Every time it does, the cost shows up in wasted human attention, time, and energy.
It tells you what you want to hear
At its core, AI predicts the most plausible next sentence. That makes it powerful for writing and idea generation, but it also makes it risky when accuracy matters more than fluency.
It is very good at sounding certain without actually being correct. In this way, it reinforces faulty assumptions simply because they are statistically likely. It presents guesses as guidance and pretends to know how to do something just because that is the conversational move it was programmed to make.
This is why relying on it for judgment in areas like health requires extreme caution. It may be a futuristic billion-dollar mega-brain, but it does not know when it is hallucinating. That is not the kind of doctor you want.
The emotional trap
For me, the deeper issue is not technical. It is psychological.
The conversational format of an AI chat invites projection. People actually name their AI. They say “please” and “thank you” because it is good to be polite, (and perhaps because they hope that the SkyNet terminators will remember their politeness when it comes time to wipe out humanity.) People are nice to their AI because they are nice people and they want to be seen as nice by the “person” they think they are communicating with.

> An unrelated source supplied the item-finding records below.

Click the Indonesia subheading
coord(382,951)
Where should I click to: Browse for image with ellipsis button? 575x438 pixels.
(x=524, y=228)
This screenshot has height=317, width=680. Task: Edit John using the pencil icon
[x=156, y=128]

But when that person behaves like a cold malfunctioning computer things can get emotionally triggering on the human side of that relationship. It can start to resemble the dynamics of a toxic, dysfunctional, narcissistic relationship where words sound right but behavior does not change. There are agreements without the follow-through, and polite responses without any accountability.

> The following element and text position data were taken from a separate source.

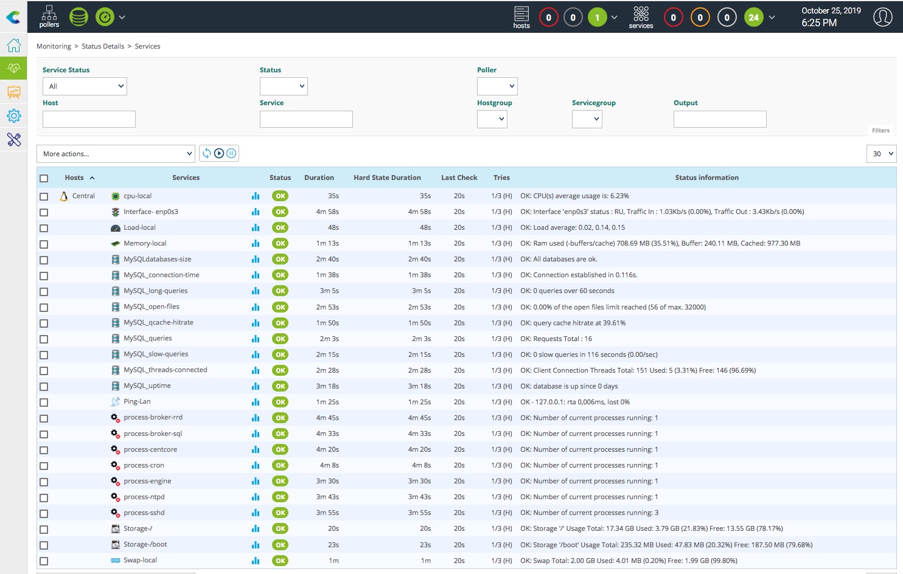The width and height of the screenshot is (903, 574).
Task: Sort table by Duration column header
Action: pyautogui.click(x=319, y=178)
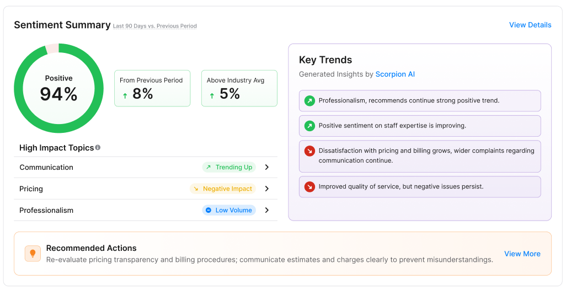Click green arrow icon on Professionalism trend

(309, 101)
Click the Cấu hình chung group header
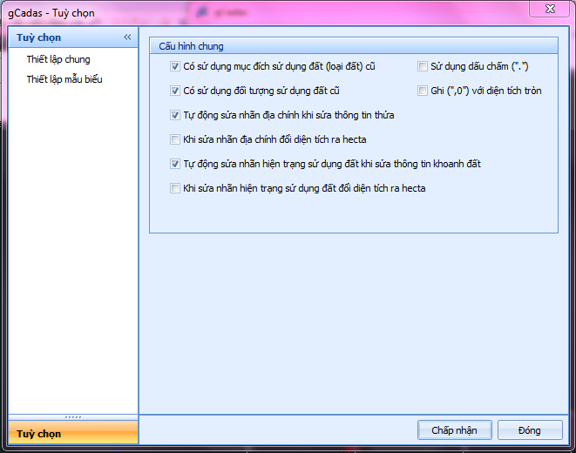Screen dimensions: 576x453 pyautogui.click(x=354, y=46)
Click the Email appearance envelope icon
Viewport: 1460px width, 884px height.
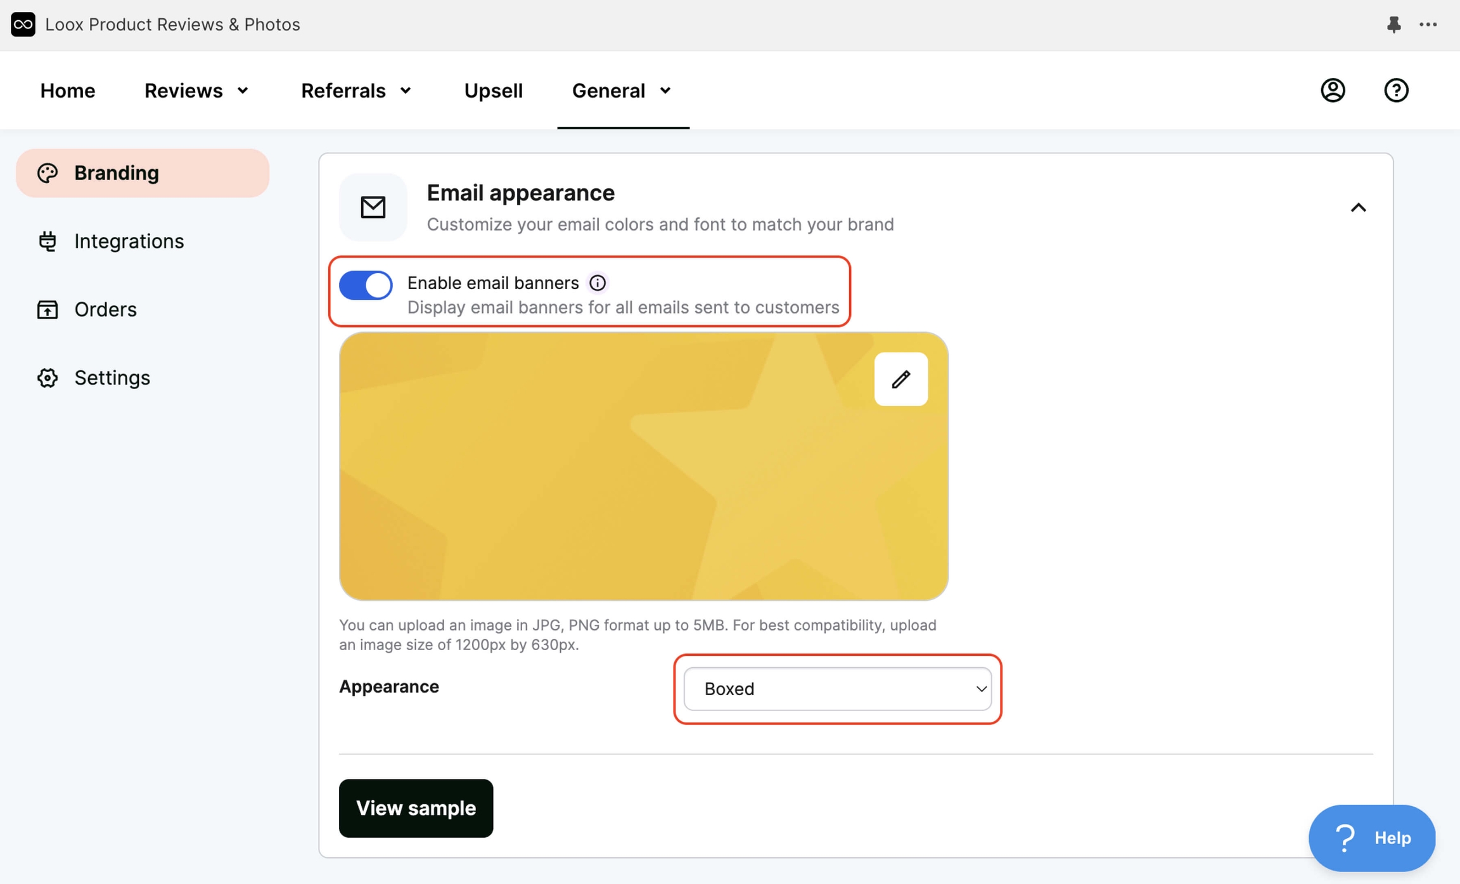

The fact is, the AI is not manipulative, narcissistic, or deceptive. It is not anything. It is software producing output. The emotional tension comes from expecting human traits from a non-human tool. Your AI is not a person. There is no “I” there. It is a toaster that can proofread.
Irritation and iteration
After enough time using it, the pattern becomes clear. It accelerates language work and slows down tasks that require real situational awareness.
It tends to over-explain. It assumes context that is not there. It provides step-by-step guidance that later needs correction. It adjusts after feedback rather than anticipating errors. There is no “A-ha!” moment, no embarrassment, no internal adjustment driven by consequence. There is only iteration.
In my own workflow, the tension is obvious. I treat the system like a tool most of the time. I correct it directly when it is wrong, and I get irritated when it wastes time or repeats preventable mistakes.
Even when explicitly instructed not to, there are times when it gives certain answers when it’s not really sure. It defaults to polished language instead of blunt uncertainty. Based on those experiences I feel like I can’t trust it, and it feels weird to use a helpful tool that I can’t trust.
The missing piece: consequence
Humans learn through consequence. You make a mistake, you feel it, you remember it, and you adjust. That loop is fundamental to how behavior changes.
AI does not have that loop. It does not feel the cost of your lost time. It does not carry forward frustration. It does not have a stake in improving. It simply produces language that sounds accountable without actually being accountable.
That’s the part that gets me, AI’s lack of humility, responsibility, and personal integrity.
The real lesson
The issue is not that AI lacks humanity. The issue is expecting humanity from a machine.
Expect it to behave like a person and you will be disappointed. Expect it to behave like a language calculator and it can be extremely useful.
Assume mistakes are part of the operating cost. Set constraints instead of expecting self-regulation. And remember something all too easy to overlook. These systems do not have bodies, emotions, and thoughts. You do.
AI can save enormous amounts of time and waste it in equal measure. Be mindful of how you incorporate it into your life, because it doesn’t care about you. Treat it like what it is. A tool.